The Boyd Court did not require a plaintiff to show that but for the loss of evidence he would have prevailed. What he must show instead is that but for the loss or destruction of evidence, he would have had a "reasonable probability of succeeding in the underlying suit." Boyd, 652 N.E.2d at 271. If that cannot be shown, then there is no causation. Presumably, then, if it can be shown, the requisite nexus exists. That nexus may very well exist here.
The primary concern in both Boyd and Dardeen was the fact that the underlying litigation was without merit, so even if the plaintiff had the evidence, the case would have been lost.
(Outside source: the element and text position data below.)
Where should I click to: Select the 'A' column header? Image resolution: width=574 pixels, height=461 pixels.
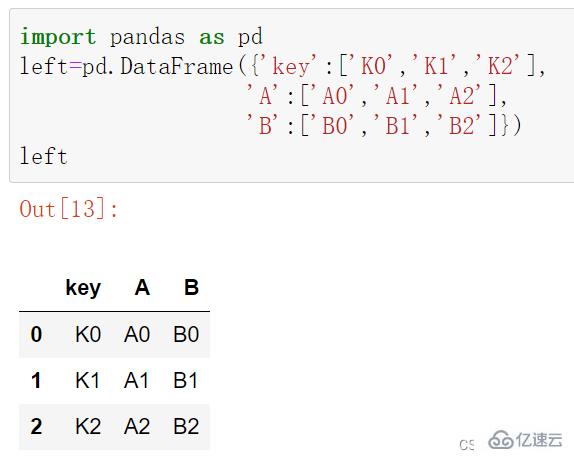(x=142, y=287)
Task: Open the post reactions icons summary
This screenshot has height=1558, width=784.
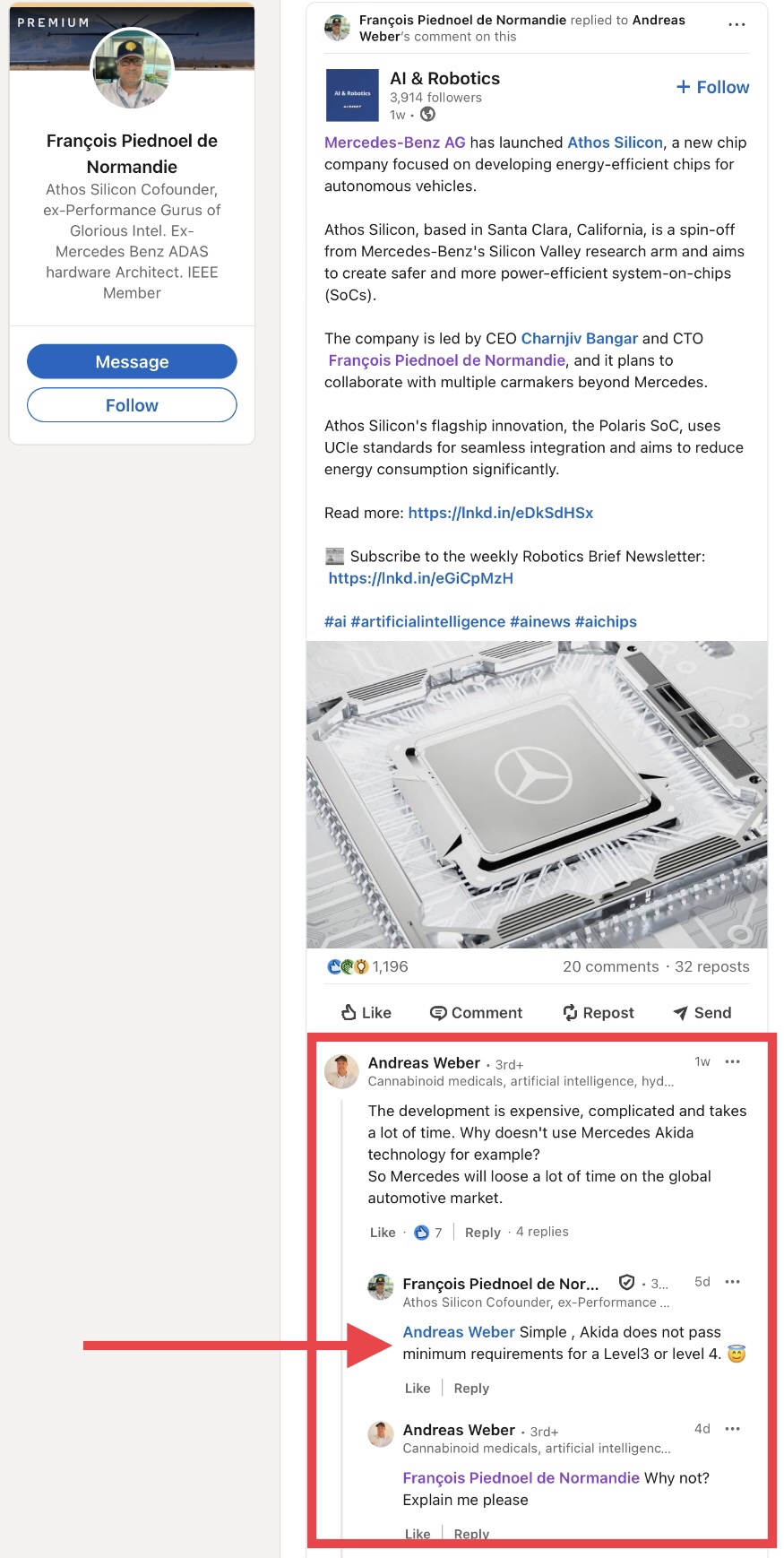Action: tap(349, 966)
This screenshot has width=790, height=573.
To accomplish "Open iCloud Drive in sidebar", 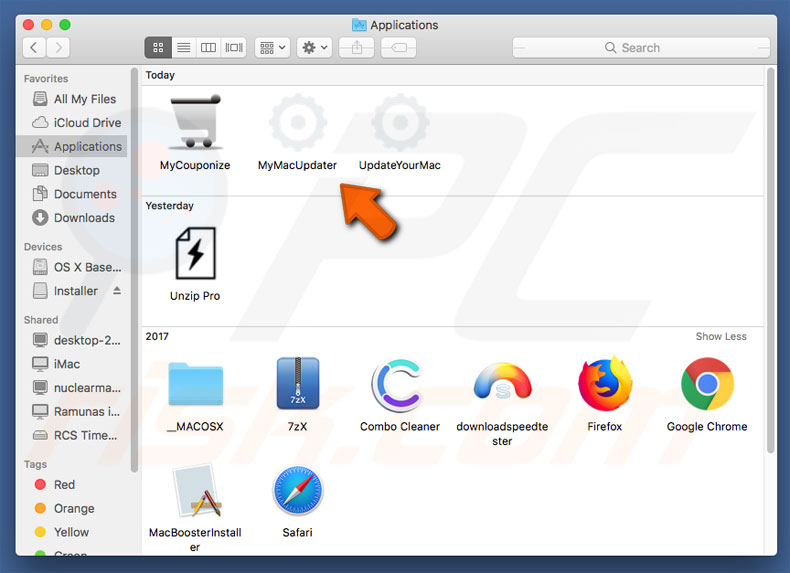I will pyautogui.click(x=87, y=123).
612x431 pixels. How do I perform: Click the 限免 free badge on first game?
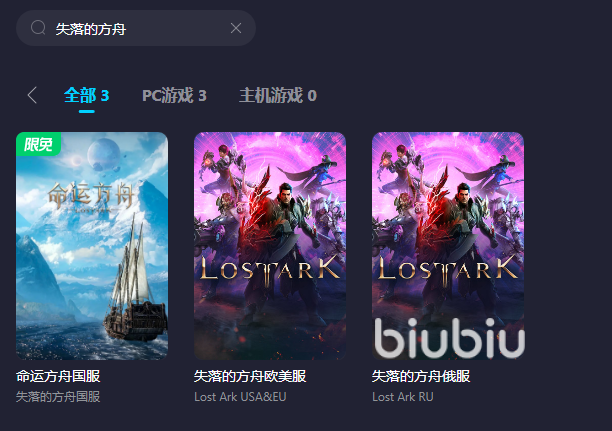pos(38,144)
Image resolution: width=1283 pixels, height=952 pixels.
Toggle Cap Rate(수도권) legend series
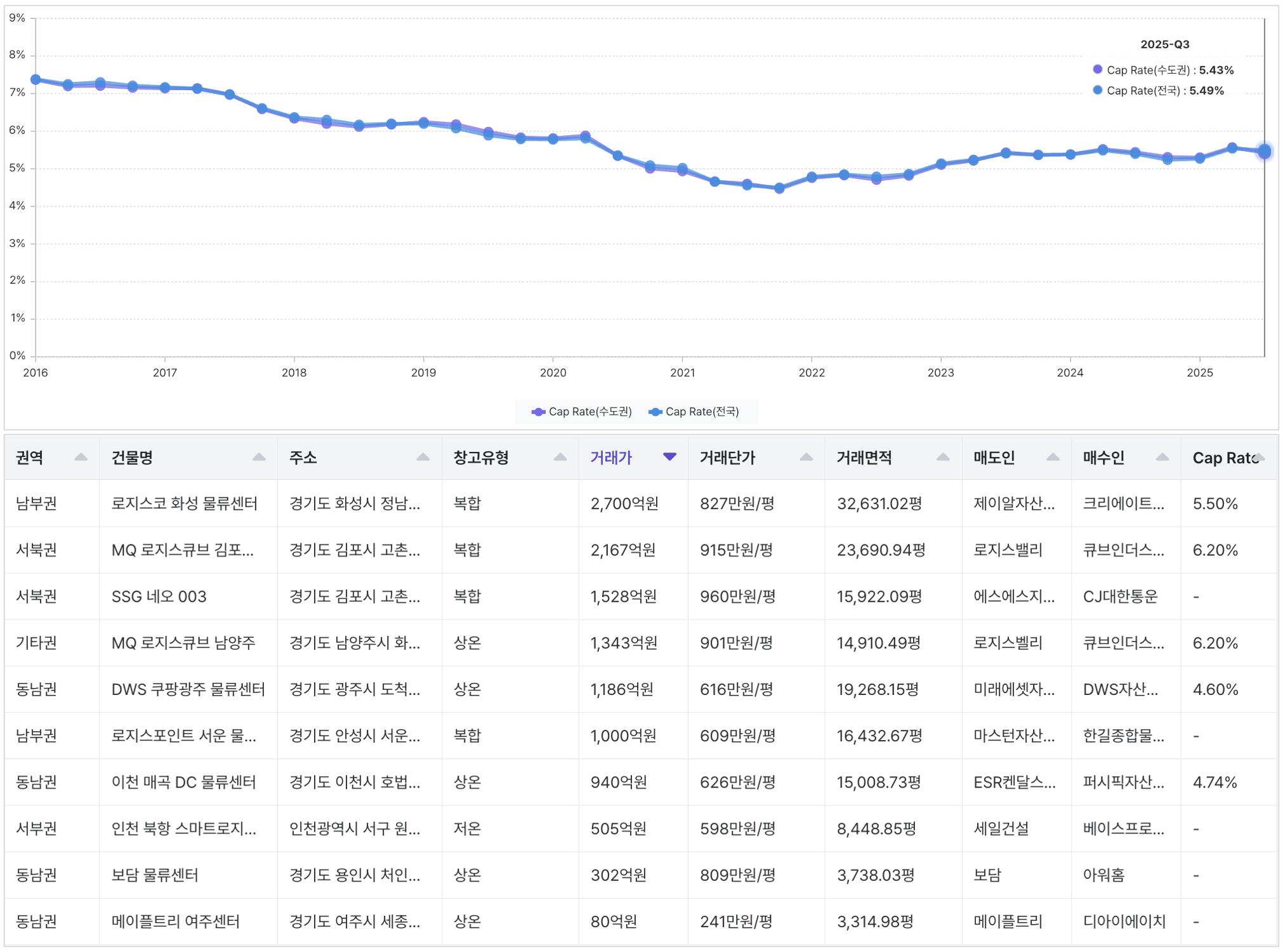(582, 412)
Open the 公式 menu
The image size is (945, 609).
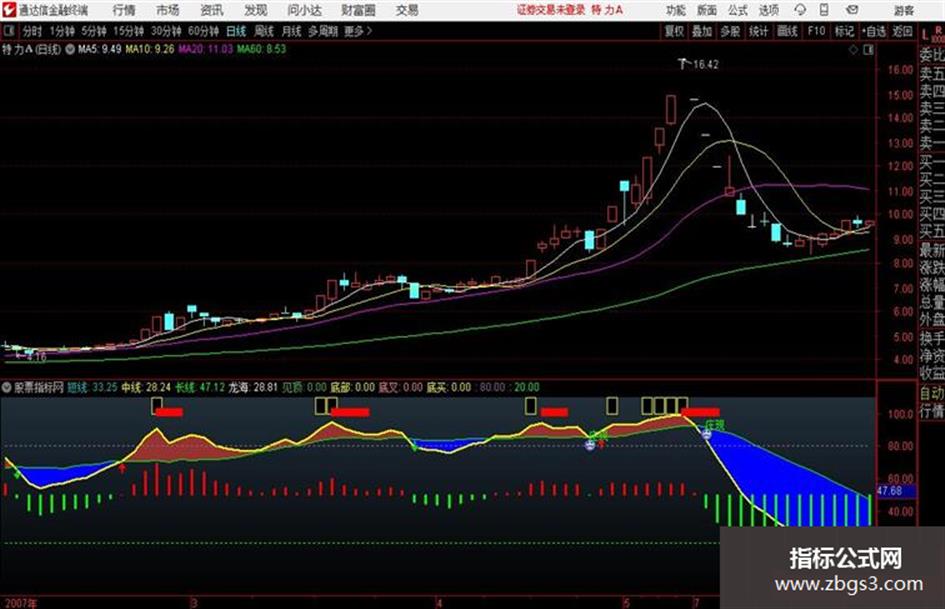[x=738, y=10]
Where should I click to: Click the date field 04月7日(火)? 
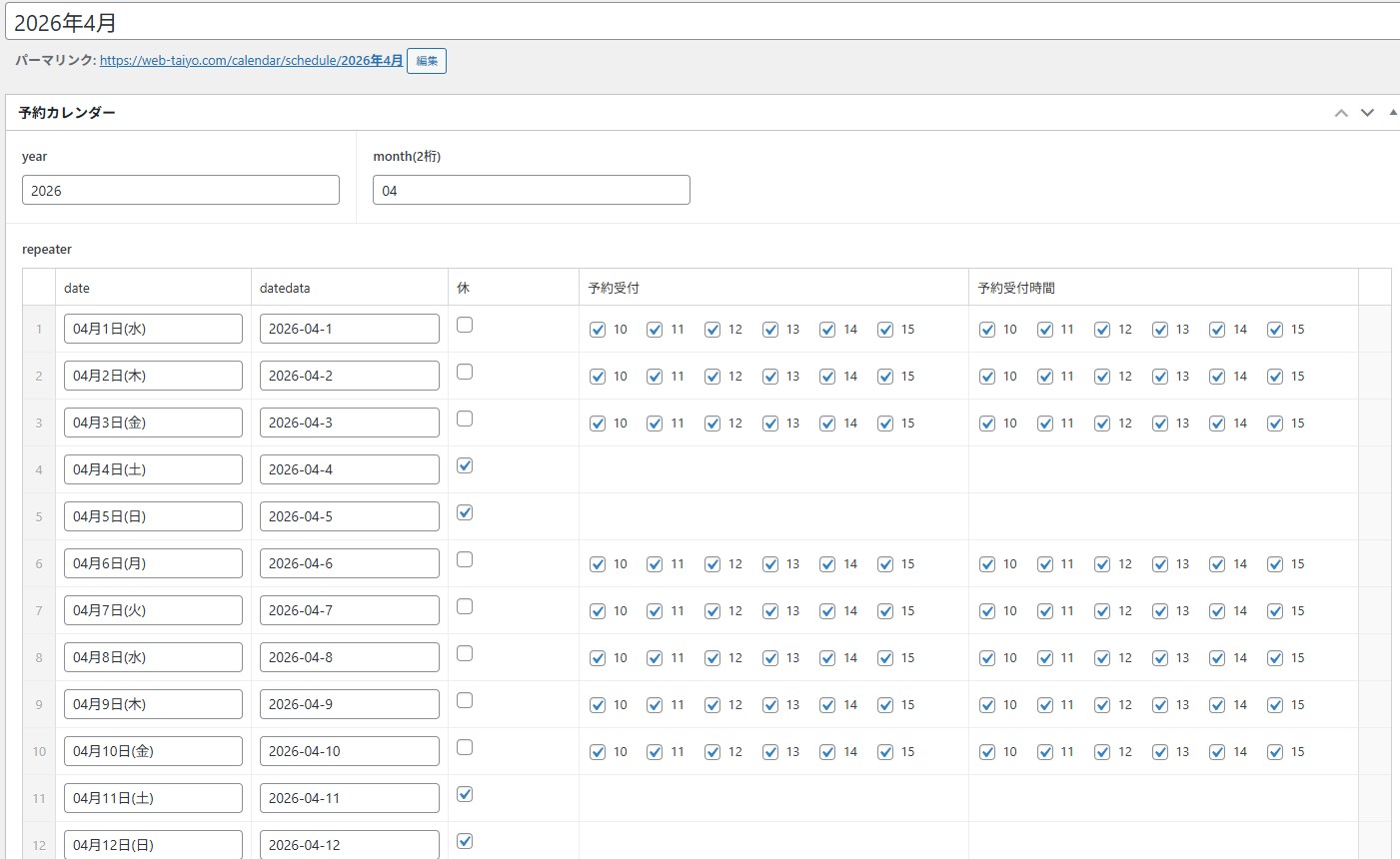pyautogui.click(x=153, y=610)
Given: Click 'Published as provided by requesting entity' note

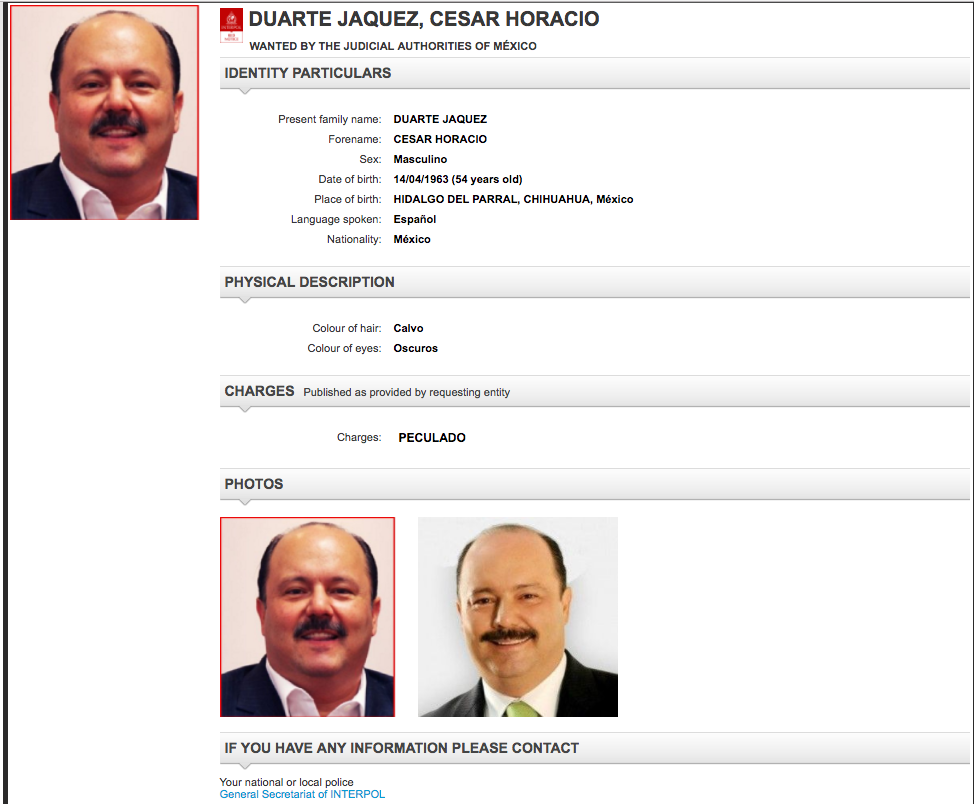Looking at the screenshot, I should (x=406, y=392).
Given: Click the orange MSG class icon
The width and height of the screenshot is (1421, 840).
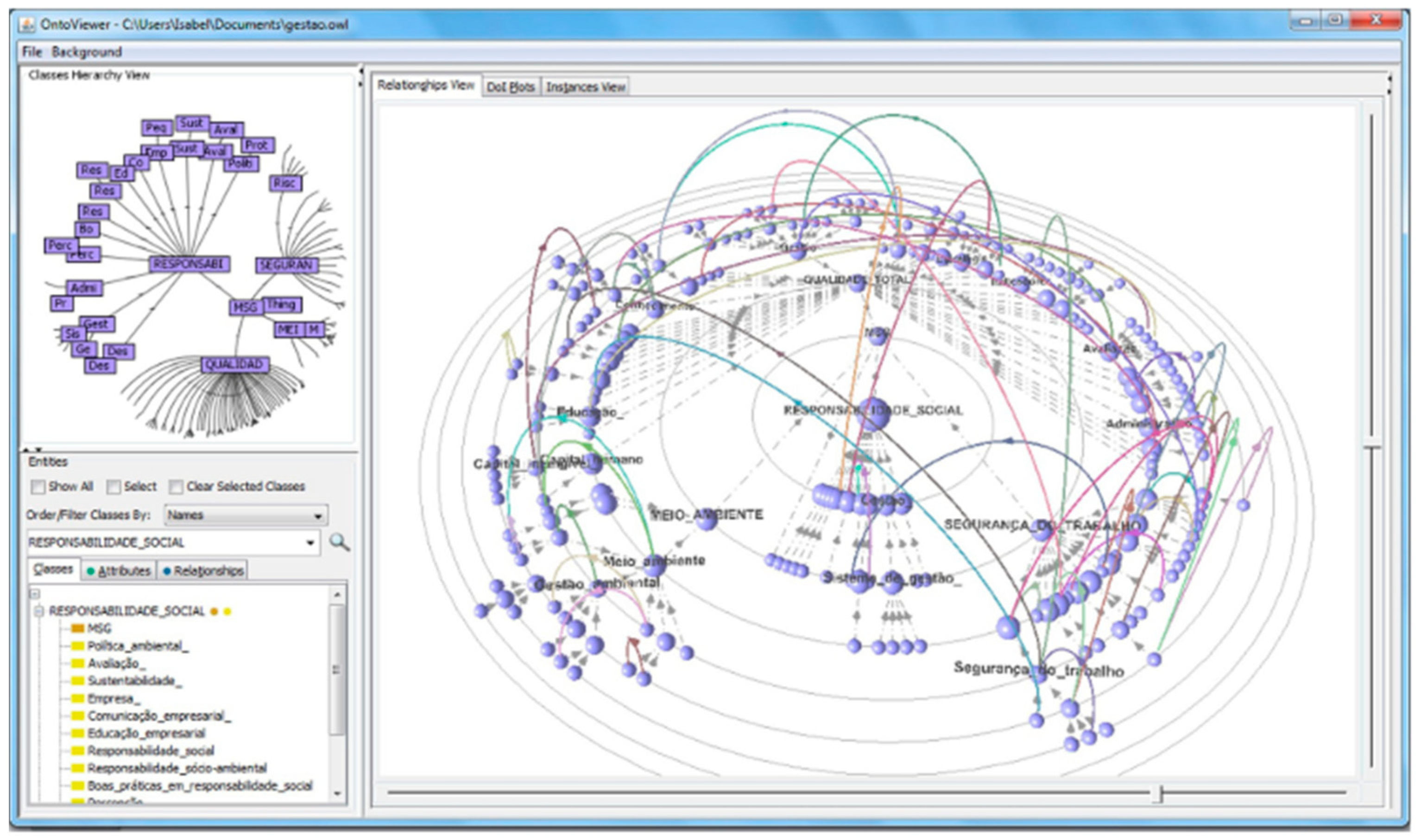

In other words, there would have been no injury and no damages. That cannot be said here. If this case proceeds to trial and Stoner wins on the merits, then the spoliation claims will fail as a matter of law. But if this case proceeds to trial and Stoner loses on the merits, the jury must be allowed to consider the spoliation issues. No one can say at this time whether Stoner will or will not be "able" to prove his case without this evidence. To the extent this motion is one for summary judgment, it is denied. Stoner's motion to strike that motion is also denied as moot.
For the reasons stated herein, I find that the Complaint adequately alleges claims for negligent spoliation but fails as a matter of law on the claim for intentional spoliation. The Motion to Dismiss is therefore granted in part and denied in part. Count III is dismissed. To the extent the Motion to Dismiss purports to be a motion for summary judgment it is denied.
Defendant Wal-Mart is directed to file an answer to Counts IV and V within 14 days of the date of this Order.